I’ve blogged before about the usefulness of Powershell for data tasks. A few weeks ago I had a requirement at work for merging csv files and recently I needed to split a single csv file into several files.

While this is easy to do using SSIS and a bit of T-SQL it is a little tedious, and more time consuming, that it needs to be for adhoc jobs. Again Powershell came to the rescue! Here’s an example.

First I created a csv called bigCsvfile.csv, with 1, 000 records of data and placed it into my user profile directory; C:\Users\Rhys on my laptop.

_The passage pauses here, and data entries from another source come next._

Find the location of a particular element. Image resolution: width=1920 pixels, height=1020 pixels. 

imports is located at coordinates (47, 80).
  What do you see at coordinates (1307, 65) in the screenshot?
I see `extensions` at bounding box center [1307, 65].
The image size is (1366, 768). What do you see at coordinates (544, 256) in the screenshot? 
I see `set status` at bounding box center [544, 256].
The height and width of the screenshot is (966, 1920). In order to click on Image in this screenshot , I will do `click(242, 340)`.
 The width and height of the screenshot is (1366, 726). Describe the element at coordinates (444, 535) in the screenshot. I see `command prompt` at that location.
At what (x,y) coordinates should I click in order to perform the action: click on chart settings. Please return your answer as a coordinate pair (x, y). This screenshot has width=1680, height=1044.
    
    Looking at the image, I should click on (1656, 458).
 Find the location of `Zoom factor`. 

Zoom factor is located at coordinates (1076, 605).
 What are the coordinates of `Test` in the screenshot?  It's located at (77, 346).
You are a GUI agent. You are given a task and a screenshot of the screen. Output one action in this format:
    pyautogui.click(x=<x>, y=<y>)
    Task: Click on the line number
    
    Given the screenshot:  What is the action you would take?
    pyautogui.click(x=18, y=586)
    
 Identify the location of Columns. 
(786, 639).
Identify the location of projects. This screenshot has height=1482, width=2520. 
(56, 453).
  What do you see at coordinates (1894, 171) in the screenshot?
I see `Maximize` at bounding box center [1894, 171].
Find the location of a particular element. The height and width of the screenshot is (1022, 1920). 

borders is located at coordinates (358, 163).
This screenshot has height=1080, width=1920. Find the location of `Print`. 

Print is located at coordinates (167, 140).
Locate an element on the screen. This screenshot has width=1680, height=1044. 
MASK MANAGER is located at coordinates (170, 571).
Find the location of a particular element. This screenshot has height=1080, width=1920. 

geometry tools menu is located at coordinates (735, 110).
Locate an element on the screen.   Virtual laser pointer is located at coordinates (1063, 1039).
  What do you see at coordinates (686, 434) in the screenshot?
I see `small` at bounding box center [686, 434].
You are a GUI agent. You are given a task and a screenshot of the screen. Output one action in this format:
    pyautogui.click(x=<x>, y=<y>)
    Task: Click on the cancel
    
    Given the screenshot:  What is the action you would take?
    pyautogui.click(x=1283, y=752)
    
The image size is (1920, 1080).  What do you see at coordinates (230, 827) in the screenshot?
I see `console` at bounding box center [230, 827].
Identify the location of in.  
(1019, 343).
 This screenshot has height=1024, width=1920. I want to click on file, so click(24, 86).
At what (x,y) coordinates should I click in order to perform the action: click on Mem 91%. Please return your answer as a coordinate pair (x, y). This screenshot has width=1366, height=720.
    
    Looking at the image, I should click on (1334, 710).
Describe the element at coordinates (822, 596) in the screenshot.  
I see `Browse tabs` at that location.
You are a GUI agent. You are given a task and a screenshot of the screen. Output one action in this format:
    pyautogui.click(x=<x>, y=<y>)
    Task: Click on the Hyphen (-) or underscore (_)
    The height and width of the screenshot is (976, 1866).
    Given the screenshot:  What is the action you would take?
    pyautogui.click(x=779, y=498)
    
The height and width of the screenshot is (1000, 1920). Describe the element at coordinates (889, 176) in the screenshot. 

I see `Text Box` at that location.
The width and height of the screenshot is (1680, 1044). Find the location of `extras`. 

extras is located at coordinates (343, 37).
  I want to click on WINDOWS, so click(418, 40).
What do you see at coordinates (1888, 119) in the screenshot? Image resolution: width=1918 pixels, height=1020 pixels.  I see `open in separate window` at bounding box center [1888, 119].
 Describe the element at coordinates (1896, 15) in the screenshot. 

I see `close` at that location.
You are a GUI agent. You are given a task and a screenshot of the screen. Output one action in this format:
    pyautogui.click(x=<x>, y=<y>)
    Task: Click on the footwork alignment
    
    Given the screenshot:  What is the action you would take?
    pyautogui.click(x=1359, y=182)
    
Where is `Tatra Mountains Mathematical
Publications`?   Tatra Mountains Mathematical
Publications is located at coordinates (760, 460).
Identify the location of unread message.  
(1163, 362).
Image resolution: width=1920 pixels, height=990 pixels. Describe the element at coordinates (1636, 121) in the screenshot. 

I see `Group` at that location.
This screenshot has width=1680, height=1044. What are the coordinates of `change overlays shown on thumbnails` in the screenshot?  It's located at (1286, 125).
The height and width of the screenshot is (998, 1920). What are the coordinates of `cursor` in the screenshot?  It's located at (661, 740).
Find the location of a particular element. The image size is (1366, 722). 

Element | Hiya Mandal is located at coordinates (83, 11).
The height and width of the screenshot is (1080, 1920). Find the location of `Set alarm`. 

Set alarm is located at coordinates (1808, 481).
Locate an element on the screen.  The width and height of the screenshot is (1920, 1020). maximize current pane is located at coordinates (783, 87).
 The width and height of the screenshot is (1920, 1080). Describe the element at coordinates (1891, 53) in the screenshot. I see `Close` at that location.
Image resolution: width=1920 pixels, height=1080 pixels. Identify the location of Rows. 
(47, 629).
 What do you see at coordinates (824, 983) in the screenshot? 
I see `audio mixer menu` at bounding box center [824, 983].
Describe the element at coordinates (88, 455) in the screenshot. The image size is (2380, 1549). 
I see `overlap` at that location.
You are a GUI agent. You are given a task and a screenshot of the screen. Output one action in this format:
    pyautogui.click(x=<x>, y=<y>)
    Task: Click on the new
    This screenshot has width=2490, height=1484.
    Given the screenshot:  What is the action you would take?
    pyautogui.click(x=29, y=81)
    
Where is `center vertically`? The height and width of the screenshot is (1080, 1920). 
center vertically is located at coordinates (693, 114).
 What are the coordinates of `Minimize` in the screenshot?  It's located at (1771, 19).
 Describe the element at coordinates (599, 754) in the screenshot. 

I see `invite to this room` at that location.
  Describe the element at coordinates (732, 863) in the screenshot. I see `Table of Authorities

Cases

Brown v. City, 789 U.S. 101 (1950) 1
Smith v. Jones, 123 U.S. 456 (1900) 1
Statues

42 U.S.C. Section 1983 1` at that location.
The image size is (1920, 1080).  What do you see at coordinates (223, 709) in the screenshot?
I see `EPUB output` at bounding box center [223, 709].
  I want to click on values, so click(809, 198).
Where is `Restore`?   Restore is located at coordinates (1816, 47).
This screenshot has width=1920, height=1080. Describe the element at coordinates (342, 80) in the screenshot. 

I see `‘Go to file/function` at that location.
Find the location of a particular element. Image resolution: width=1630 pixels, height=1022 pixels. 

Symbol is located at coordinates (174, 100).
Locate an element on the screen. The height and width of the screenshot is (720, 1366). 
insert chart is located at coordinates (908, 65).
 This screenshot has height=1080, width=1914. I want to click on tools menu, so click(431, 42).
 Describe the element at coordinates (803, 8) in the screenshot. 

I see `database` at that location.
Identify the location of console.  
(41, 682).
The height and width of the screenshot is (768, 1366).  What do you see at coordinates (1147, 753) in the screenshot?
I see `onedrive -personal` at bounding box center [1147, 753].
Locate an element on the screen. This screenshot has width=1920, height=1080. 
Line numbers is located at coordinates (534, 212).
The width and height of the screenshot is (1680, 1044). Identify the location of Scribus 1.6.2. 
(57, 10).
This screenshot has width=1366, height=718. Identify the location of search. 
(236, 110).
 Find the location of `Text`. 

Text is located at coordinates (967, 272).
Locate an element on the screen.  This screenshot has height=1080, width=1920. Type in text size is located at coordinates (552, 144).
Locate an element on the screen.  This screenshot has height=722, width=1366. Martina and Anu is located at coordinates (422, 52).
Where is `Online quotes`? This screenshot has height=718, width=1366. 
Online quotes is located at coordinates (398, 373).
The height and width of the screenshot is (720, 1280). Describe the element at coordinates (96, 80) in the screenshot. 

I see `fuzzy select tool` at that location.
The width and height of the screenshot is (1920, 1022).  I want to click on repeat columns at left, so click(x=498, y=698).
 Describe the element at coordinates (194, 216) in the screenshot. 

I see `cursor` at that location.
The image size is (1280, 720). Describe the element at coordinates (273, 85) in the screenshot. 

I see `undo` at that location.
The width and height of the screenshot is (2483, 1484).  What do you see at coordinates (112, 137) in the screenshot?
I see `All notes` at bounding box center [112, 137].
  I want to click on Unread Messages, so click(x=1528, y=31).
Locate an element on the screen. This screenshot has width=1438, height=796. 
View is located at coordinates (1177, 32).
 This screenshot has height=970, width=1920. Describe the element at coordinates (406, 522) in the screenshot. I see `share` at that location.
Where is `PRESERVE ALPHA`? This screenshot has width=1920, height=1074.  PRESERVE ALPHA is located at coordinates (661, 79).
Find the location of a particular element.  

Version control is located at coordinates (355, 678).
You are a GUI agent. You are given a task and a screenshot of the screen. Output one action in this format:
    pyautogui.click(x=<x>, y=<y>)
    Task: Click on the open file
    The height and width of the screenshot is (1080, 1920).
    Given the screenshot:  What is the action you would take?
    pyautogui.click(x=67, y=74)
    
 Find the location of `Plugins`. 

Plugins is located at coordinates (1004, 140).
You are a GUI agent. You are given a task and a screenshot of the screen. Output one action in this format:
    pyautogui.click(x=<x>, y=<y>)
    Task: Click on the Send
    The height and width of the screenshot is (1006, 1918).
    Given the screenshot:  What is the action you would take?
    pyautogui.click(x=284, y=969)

splitting_csv_files_with_powershell_1

This Powershell script does require a sequential integer id for each record to work correctly as it uses this to divide up the records. Now assuming you have a csv file, called bigCsvFile.csv , in the correct location then the only thing you should need to change is the $split variable value. This is now many files you would like to split the original file into.

# Author: Rhys Campbell
# 2009-09-22
# Splitting up csv files

# Path to csv file. Must contain a sequential unique integer id column
$csvFile = "$Env:USERPROFILE\bigcsvFile.csv";
# Slit into how many files?
$split = 10;

# Get the csv file content
$content = Import-Csv $csvFile;

# So we start from Id = 1 in the csv file
$start = 1;
$end = 0;

# calc records per file
$records_per_file = [int][Math]::Ceiling($content.Count / $split);

for($i = 1; $i -le $split; $i++)
{
	# Set the end value for selecting records
	$end += $records_per_file;
	# Need to cast to int or we get an alphabetic comparison when we want a numeric one
	$content | Where-Object {[int]$_.Id -ge $start -and [int]$_.Id -le $end} | Export-Csv -Path "$Env:USERPROFILE\file$i.csv" -NoTypeInformation;
	# Update start value for selecting records
	$start = $end + 1;
}

Once the script has executed successfully it will create the split csv files in your user profile folder. The new files are named sequentially, i.e. file1.csv, file2.csv, file3.csv etc.

split_csv_files

Depending on the number of records, and the number of files split to, the records may not be the same in each file. Provided the number of records versus file split is reasonable it will be pretty close. Now with a Powershell script it takes just a few moments to perform those previously tedious tasks!